• **Task item**
Every record shown here needs to be repeated exactly.

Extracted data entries
[Start of section]

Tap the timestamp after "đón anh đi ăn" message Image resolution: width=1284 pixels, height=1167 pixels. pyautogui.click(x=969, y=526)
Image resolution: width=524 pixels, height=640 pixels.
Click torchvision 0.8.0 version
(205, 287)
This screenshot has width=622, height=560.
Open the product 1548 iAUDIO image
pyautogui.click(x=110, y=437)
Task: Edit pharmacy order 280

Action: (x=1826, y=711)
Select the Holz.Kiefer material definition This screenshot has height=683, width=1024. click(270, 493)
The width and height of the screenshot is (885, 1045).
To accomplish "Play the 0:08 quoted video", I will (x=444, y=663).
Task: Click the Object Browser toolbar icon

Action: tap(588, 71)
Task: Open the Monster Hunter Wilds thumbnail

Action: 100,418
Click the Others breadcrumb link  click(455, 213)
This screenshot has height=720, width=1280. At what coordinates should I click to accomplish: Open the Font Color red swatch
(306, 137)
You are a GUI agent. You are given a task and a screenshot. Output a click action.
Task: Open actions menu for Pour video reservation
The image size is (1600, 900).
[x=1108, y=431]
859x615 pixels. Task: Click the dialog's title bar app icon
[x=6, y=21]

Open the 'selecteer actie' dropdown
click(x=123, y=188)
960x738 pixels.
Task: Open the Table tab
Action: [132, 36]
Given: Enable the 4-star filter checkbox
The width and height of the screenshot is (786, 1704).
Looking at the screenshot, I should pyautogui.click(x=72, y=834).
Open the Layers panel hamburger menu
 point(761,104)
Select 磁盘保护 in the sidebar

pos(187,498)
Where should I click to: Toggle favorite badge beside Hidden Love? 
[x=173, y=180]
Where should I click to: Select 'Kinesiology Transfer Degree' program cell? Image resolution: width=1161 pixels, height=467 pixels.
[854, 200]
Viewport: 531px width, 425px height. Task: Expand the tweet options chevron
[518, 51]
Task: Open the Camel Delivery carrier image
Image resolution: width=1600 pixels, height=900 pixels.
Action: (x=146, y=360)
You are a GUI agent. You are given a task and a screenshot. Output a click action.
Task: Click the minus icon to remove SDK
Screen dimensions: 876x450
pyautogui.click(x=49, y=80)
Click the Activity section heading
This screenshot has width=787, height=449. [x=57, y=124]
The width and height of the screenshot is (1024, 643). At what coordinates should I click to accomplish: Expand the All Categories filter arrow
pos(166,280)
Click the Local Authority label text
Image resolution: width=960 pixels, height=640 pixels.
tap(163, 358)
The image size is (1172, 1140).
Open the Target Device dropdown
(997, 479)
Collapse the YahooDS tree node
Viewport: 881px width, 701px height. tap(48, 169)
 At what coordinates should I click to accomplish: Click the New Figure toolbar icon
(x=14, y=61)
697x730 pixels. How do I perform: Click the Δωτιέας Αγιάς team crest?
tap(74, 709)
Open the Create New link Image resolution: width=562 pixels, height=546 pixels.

[End of section]

• **Solution to this exercise**
Tap the timestamp after "đón anh đi ăn" message Image resolution: width=1284 pixels, height=1167 pixels. pyautogui.click(x=969, y=526)
Image resolution: width=524 pixels, height=640 pixels.
Click torchvision 0.8.0 version
(205, 287)
This screenshot has width=622, height=560.
Open the product 1548 iAUDIO image
pyautogui.click(x=110, y=437)
Task: Edit pharmacy order 280

Action: (x=1826, y=711)
Select the Holz.Kiefer material definition This screenshot has height=683, width=1024. click(270, 493)
The width and height of the screenshot is (885, 1045).
To accomplish "Play the 0:08 quoted video", I will (x=444, y=663).
Task: Click the Object Browser toolbar icon

Action: tap(588, 71)
Task: Open the Monster Hunter Wilds thumbnail

Action: 100,418
Click the Others breadcrumb link  click(455, 213)
This screenshot has height=720, width=1280. At what coordinates should I click to accomplish: Open the Font Color red swatch
(306, 137)
You are a GUI agent. You are given a task and a screenshot. Output a click action.
Task: Open actions menu for Pour video reservation
The image size is (1600, 900).
[x=1108, y=431]
859x615 pixels. Task: Click the dialog's title bar app icon
[x=6, y=21]

Open the 'selecteer actie' dropdown
click(x=123, y=188)
960x738 pixels.
Task: Open the Table tab
Action: [132, 36]
Given: Enable the 4-star filter checkbox
The width and height of the screenshot is (786, 1704).
Looking at the screenshot, I should pyautogui.click(x=72, y=834).
Open the Layers panel hamburger menu
 point(761,104)
Select 磁盘保护 in the sidebar

pos(187,498)
Where should I click to: Toggle favorite badge beside Hidden Love? 
[x=173, y=180]
Where should I click to: Select 'Kinesiology Transfer Degree' program cell? Image resolution: width=1161 pixels, height=467 pixels.
[854, 200]
Viewport: 531px width, 425px height. Task: Expand the tweet options chevron
[518, 51]
Task: Open the Camel Delivery carrier image
Image resolution: width=1600 pixels, height=900 pixels.
Action: (x=146, y=360)
You are a GUI agent. You are given a task and a screenshot. Output a click action.
Task: Click the minus icon to remove SDK
Screen dimensions: 876x450
pyautogui.click(x=49, y=80)
Click the Activity section heading
This screenshot has width=787, height=449. [x=57, y=124]
The width and height of the screenshot is (1024, 643). At what coordinates should I click to accomplish: Expand the All Categories filter arrow
pos(166,280)
Click the Local Authority label text
Image resolution: width=960 pixels, height=640 pixels.
tap(163, 358)
The image size is (1172, 1140).
Open the Target Device dropdown
(997, 479)
Collapse the YahooDS tree node
Viewport: 881px width, 701px height. tap(48, 169)
 At what coordinates should I click to accomplish: Click the New Figure toolbar icon
(x=14, y=61)
697x730 pixels. How do I perform: Click the Δωτιέας Αγιάς team crest?
tap(74, 709)
Open the Create New link Image resolution: width=562 pixels, height=546 pixels.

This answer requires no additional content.